Required work:
1. From the General Conference post, list every question the children ask while the family watches.
2. Using the General Conference post, decide whether each statement is true: (a) The instruction lasted 8 hours in two-hour sessions. (b) The family watched at a church building. (c) President Thomas S. Monson is described as the prophet. For each, answer yes or no and quote the words that decide it.
3. In the General Conference post, which channel did the family tune into?

Page text:

As a member of The Church of Jesus Christ of Latter Day Saints I am referred to as a Saint.
Makes me uncomfortable. I, my friends, am no Saint.
Daily I do, say and think things that require repentance.
Mormons all over the world gathered together this weekend to take part in our annual General Conference.
For 8 hours we were instructed. The hours were divided into two hour sessions.
My husband and I gathered our children together in our living room for that amount of time and tuned into the BYU channel.
We listened to talks given by the leaders of our Church, including President Thomas S. Monson. (He is our prophet. I super duper love that guy.)
I did my best to soak up the spirit of each message as it was intended.
At times I would feel overcome with the emotion that sometimes comes of spiritual uplift. Immediatly my thoughts would be interrupted by one of my younguns,
"Is it almost done?"
"That guy has a double chin."
"Why does that guy smack his lips after every sentence?"
"How many more minutes?"
"Can we go to the park?"
Then one of them would irreverently pass gas and laugh loudly.
"Whoops! Slipped out! AHAHAHAHAHAAAAAA!"

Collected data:
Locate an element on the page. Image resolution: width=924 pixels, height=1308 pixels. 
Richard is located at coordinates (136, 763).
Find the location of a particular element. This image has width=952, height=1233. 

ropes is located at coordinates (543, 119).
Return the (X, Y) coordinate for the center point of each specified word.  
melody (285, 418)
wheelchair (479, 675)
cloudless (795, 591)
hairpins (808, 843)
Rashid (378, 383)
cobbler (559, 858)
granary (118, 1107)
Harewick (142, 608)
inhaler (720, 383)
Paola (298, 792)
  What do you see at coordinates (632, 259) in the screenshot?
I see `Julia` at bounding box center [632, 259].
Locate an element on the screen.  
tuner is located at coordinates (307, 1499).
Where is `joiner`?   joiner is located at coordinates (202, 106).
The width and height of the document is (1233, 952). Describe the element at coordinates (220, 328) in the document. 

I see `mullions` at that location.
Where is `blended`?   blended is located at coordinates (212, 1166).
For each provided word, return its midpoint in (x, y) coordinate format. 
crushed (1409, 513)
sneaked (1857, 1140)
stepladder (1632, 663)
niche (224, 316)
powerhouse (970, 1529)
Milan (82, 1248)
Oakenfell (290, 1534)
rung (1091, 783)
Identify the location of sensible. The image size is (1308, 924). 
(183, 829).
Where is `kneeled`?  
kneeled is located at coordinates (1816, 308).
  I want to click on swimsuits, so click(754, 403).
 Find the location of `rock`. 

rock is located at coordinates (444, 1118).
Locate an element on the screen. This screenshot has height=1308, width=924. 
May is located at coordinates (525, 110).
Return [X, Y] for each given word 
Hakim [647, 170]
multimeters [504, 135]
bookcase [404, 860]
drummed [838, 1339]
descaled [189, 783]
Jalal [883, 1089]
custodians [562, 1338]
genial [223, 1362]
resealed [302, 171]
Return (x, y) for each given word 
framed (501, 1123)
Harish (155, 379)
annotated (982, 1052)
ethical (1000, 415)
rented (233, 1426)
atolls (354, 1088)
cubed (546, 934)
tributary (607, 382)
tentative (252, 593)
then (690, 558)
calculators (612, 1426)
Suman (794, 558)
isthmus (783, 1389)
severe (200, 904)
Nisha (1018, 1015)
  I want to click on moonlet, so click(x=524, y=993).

Solutions to the tasks:
1.
"Is it almost done?"
"Why does that guy smack his lips after every sentence?"
"How many more minutes?"
"Can we go to the park?"

2.
(a) Yes: "For 8 hours we were instructed. The hours were divided into two hour sessions."
(b) No: "My husband and I gathered our children together in our living room for that amount of time"
(c) Yes: "He is our prophet."

3. The BYU channel.